湿気しけてるねぇ……まったく、いつまで続くのやら」

 仁科と真文が出掛けた後、鳴海は六畳間で木箱で丸い鉢を囲った煙草盆を広げ、羅宇ラウの調子を見ていた。

 どうも具合が悪い。ヤニが溜まっているのか、あるいは羅宇がヘソを曲げたか。

 金属部全てを羅宇から外し、その細い管の中に手製の紙縒こよりを差し込む。その一部始終を光輝が傍らで食い入って見つめていた。

「なんだい? 珍しいのかい?」

 視線に気付いて鳴海は問う。光輝は肩をビクリと震わせるも、ゆっくりと頷いた。

「そうかい、そうかい。しかし、あまり近づくんじゃあないよ。灰が鼻の中に引っかかる」

 ニヤリと口の端をつり上げて笑ってやる。光輝は眉を寄せて訝るように首を傾げた。声が出ない変わりなのか、表情で語っているようだ。

 光輝が眺める横で、鳴海は目を細めながら羅宇の様子見へと作業に没頭していく。

 静かだった。

 藺草いぐさの匂いが少しばかり湿り気を帯びている。雨足がすぐそばまで近づいてくる、そんな天気だ。次第に部屋の中は薄暗くなっていく。

「……あーらら」

 唐突な声に、それまで微動だにせず羅宇を眺めていた光輝が肩で反応する。しかし、鳴海は構うことなく首を回しながらぶつぶつと独り言ちていた。

「駄目だな、こりゃ。手入れなんていつにやったきりか」

 参ったな、と舌を打つ。

 紙縒りが間に合わず、全て使い果たしてしまい、鳴海は足を投げ出すと盛大な溜息を吐いた。

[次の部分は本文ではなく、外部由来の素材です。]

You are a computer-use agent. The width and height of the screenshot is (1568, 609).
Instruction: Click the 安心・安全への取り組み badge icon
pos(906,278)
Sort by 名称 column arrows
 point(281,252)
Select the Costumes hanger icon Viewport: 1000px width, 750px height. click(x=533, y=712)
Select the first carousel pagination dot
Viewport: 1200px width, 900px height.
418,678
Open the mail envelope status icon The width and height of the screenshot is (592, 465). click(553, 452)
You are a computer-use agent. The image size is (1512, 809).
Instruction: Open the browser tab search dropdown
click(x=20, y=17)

「さて、困ったぞ。丁度よく羅宇屋が通ってくれないかねぇ……」

「――部屋の中で呼びつけるとはどういう了見ですかい、

 静かに、しゃがれた声がふわりと六畳間に漂った。あたかも「そこ」にいたらしく座っている。

 鳴海の傍らに、菅笠を被った者がいた。黒の装束に身を包み、前掛けをした者。座高が光輝よりも一回り低く小さい。

 あまりに唐突なことだったので、光輝はしぱしぱと目を瞬かせた。

「おや、羅宇屋じゃないか。こいつは気前がいい」

「なんとまぁ、白々しいですなぁ。貴方さまがお呼びなすったんで」

 鳴海の言葉に、菅笠は穏やかな声に呆れを表した。そんな羅宇屋の言い分に、鳴海はくくっと小さく音を立てて笑う。悪びれる素振りなど見せない。羅宇屋は「やれやれ」と立ち上がり、肩に背負っていた荷を下ろした。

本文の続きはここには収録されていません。